-------- Page excerpt

Quebec is introducing a provincial passport next month that will be required for people who want to attend public events, go to the gym, or frequent a restaurant or bar.

1:30 p.m. Health officials in New Brunswick are reporting 13 new cases of COVID-19 Wednesday.

Eleven new infections are in the Moncton area and all but one involve people in their 20s.

The remaining two cases are in the Saint John region and also involve people in their 20s.

Of the 13 new cases, nine involve contacts of previously reported infections, one is travel related and three are under investigation.

The province has 71 active reported cases.

Officials say 70.2 per cent of New Brunswickers aged 12 and older are fully vaccinated and 83 per cent have received at least one dose of COVID-19 vaccine.

1:20 p.m. Nova Scotia is reporting three new cases of COVID-19 Wednesday.

Two new cases have been identified in the Halifax area and are related to travel. Health officials say the other case is in the province’s eastern health zone and is also travel related. The province has 19 active reported cases of COVID-19.

There is one person in hospital in intensive care with the disease. As of Tuesday, 1,400,666 doses of COVID-19 vaccine had been administered and 654,766 Nova Scotians were fully vaccinated.

1:10 p.m. Moderna CEO Stéphane Bancel, Moderna announced Tuesday that he expects clinical data from the vaccine company’s trials for those six-to-11-years-old to be released in the early fall.

The information will be submitted to Health Canada, with data from those under six to come by the end of the year or early 2022.

Bancel said these two age groups are split up due to a difference in “risk profile,” with lower doses given to those who are younger.

1:07 p.m. Canada has gone from being desperate for every dose of vaccine it could get to stockpiling millions of them in freezers across the country.

Data on vaccine deliveries, distribution and injections provided by Health Canada and the provinces show almost 22 million doses have been delivered but not yet used.

That includes a national “reserve” of nearly 10 million doses, and more than 11.7 million doses delivered to provincial and territorial governments that have yet to be administered.

Procurement Minister Anita Anand says how many of those doses can be considered excess and available for donation to other countries is still up in the air.

----------------

Required tasks:
**1.** Using the COVID-19 news updates, decide whether each statement agrees with the text: (a) All eleven new cases in the Moncton area involve people in their 20s. (b) All three of Nova Scotia's new cases are travel related. (c) Anita Anand has settled how many doses can be donated to other countries. Give yes or no for each, with the deciding words quoted from the text.
**2.** According to the COVID-19 news updates, how many active reported cases does New Brunswick have?
**3.** Write the next part of the COVID-19 news updates, continuing after the sentence about Anita Anand.

-------- Given data

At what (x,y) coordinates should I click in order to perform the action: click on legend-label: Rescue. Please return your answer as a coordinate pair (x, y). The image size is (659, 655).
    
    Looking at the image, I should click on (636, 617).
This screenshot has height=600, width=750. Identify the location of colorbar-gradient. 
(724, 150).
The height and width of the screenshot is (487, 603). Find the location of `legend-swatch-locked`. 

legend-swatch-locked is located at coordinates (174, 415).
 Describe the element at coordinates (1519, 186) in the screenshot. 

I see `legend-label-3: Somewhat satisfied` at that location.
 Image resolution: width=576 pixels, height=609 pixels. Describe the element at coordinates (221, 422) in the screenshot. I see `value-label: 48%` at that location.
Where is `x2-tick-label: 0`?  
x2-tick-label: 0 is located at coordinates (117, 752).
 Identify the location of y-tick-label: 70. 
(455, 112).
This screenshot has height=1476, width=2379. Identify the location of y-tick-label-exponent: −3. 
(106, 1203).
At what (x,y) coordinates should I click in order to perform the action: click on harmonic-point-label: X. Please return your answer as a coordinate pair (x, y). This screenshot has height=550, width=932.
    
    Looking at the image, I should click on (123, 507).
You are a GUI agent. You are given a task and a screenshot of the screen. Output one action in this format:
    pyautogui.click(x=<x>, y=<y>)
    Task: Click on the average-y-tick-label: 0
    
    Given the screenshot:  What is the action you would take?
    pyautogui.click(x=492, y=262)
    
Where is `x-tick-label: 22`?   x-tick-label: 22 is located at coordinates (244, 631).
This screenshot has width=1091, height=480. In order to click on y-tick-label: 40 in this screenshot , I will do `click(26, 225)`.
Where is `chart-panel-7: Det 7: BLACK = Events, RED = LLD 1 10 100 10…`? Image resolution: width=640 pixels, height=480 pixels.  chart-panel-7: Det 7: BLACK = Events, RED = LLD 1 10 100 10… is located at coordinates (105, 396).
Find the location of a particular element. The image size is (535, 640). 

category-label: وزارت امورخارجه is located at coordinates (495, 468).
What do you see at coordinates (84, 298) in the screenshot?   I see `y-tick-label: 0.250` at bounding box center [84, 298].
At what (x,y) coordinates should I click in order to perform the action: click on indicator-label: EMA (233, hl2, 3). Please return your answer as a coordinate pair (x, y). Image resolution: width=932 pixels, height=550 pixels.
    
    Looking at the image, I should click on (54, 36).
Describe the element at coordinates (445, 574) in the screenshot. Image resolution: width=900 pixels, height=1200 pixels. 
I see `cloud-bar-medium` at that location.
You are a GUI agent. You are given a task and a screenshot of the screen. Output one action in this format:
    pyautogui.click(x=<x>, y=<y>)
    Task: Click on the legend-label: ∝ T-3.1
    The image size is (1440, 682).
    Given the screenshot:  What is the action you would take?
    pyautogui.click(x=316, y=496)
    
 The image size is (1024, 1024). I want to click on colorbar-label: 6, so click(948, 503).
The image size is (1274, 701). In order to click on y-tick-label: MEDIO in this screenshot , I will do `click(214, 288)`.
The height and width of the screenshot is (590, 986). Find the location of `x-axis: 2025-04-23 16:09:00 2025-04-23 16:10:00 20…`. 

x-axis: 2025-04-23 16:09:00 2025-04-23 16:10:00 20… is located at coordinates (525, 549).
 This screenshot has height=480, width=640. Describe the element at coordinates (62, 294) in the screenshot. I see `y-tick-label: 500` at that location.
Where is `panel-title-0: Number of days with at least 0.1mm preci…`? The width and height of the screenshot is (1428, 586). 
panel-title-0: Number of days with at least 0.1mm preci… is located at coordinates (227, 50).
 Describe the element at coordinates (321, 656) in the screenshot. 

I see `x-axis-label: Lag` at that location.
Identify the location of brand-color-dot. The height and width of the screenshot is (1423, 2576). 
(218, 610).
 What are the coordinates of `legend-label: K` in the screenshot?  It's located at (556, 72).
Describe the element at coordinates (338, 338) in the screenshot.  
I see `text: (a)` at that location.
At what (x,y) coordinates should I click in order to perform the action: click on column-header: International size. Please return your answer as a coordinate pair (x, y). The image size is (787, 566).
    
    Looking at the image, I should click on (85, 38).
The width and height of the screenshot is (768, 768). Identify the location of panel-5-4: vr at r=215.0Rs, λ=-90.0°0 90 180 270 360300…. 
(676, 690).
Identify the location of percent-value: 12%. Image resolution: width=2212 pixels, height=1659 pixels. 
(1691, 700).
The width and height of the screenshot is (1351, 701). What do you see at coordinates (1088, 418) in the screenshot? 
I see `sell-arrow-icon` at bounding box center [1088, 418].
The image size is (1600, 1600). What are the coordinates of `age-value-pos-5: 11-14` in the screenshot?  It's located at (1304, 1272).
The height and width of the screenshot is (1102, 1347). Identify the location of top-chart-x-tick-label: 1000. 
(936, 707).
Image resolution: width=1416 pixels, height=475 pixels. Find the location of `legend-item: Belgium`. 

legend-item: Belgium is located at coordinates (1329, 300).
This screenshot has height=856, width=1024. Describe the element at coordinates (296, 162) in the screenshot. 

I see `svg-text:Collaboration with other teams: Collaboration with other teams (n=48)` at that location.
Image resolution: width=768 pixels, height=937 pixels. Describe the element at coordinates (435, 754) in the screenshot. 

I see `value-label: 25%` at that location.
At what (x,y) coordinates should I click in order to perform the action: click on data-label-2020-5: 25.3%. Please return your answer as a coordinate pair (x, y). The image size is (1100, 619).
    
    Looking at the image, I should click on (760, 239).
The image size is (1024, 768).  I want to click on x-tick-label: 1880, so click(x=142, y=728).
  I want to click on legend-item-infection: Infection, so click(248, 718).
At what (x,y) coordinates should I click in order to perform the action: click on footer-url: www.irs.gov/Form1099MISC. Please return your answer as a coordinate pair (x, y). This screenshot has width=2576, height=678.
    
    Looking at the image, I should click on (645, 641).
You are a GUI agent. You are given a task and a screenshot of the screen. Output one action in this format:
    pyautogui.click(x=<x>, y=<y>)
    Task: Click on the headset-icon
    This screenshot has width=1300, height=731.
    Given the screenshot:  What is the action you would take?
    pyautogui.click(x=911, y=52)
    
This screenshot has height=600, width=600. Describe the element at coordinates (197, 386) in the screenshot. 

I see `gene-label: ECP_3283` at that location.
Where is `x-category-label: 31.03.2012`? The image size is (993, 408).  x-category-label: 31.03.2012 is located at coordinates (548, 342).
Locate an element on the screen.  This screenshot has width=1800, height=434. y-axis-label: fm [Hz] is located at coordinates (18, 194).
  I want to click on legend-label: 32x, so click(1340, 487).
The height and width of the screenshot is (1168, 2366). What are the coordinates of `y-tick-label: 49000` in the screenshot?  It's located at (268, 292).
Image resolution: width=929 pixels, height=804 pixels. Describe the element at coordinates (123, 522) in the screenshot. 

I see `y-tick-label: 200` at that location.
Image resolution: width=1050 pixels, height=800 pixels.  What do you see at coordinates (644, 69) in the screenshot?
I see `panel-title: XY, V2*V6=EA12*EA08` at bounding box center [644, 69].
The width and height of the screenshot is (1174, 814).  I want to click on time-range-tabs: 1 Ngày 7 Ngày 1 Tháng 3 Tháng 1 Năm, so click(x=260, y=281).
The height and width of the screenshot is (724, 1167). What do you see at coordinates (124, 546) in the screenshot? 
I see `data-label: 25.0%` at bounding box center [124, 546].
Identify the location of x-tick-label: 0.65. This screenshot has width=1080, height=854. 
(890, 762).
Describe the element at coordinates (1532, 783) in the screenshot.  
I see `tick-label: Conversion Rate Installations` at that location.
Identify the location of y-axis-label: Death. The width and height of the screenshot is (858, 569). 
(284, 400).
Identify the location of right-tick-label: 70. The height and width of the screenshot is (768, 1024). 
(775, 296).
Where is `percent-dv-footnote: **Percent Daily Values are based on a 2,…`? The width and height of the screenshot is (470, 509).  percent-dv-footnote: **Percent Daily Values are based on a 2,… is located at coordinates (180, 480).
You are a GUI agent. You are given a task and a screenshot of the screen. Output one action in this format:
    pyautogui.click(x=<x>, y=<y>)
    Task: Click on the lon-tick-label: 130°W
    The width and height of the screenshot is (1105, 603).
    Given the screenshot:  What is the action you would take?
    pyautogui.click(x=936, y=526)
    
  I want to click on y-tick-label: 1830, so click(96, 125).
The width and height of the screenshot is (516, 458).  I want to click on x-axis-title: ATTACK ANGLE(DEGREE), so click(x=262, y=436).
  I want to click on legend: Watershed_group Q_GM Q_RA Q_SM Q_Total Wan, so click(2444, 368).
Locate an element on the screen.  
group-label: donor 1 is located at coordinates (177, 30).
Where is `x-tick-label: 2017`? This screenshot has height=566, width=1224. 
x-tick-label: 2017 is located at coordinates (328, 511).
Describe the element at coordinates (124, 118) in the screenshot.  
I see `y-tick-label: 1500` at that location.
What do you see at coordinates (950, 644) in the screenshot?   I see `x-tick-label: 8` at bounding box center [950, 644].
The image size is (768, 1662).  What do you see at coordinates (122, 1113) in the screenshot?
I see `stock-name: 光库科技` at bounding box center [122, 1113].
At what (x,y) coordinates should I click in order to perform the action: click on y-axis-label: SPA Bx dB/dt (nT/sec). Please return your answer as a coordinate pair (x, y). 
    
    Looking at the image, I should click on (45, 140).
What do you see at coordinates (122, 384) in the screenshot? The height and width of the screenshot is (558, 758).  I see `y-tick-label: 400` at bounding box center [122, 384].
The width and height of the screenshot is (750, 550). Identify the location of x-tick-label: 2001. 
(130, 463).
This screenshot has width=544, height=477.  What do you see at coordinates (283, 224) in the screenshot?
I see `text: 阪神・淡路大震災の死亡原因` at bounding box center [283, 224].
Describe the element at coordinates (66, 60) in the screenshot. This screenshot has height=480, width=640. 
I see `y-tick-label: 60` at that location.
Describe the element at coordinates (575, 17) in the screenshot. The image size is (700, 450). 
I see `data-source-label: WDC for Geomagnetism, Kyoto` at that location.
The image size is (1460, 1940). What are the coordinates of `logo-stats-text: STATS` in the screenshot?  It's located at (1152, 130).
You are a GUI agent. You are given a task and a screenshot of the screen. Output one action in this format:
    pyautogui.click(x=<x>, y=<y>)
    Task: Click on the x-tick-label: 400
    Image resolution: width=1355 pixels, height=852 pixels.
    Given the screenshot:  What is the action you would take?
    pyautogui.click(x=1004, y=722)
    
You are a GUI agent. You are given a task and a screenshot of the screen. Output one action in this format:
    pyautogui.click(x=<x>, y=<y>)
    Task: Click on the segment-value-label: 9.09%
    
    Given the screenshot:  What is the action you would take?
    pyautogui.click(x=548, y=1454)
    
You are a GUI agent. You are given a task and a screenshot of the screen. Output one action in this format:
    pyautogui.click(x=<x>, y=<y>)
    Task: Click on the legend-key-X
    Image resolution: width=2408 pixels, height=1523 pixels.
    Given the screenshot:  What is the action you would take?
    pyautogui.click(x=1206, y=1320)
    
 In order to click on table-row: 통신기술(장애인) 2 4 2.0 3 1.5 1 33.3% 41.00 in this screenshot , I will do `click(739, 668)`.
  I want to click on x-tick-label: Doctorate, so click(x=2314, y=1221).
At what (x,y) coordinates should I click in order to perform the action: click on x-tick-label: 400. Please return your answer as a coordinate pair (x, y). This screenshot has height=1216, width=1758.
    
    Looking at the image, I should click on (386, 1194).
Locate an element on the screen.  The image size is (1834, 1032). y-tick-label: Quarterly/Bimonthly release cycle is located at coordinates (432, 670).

----------------

Solved problems:
**1.**
(a) No: "Eleven new infections are in the Moncton area and all but one involve people in their 20s."
(b) Yes: "Two new cases have been identified in the Halifax area and are related to travel" and "the other case is in the province’s eastern health zone and is also travel related."
(c) No: "how many of those doses can be considered excess and available for donation to other countries is still up in the air."

**2.** 71 active reported cases.

**3.**
That’s because of ongoing conversations about whether and when booster doses are needed for some or all Canadians, and how many doses will be needed to vaccinate children under 12 when vaccines are eventually approved for them.

Almost 23.6 million Canadians are now fully vaccinated, or 71.3 per cent of all people at least 12 years old.

1:05 p.m. The main emergency benefits lifeline for Canadians during the COVID-19 pandemic was in fact two streams processed by two different government bodies, with implications for whether seniors qualify for federal support payments, the Conservatives say.

In a letter to Seniors Minister Deb Schulte, Tory MP Rosemarie Falk says some low-income seniors “have been arbitrarily penalized” based on whether their guaranteed income supplement (GIS) came through Service Canada’s employment insurance program or through the Canada Revenue Agency.

The $2,000-per-month Canada Emergency Response Benefit amounted to “two entirely different relief programs, distributed by different government agencies and with different eligibility criteria,” though seniors were never informed, Falk wrote in an Aug. 9 letter obtained by The Canadian Press.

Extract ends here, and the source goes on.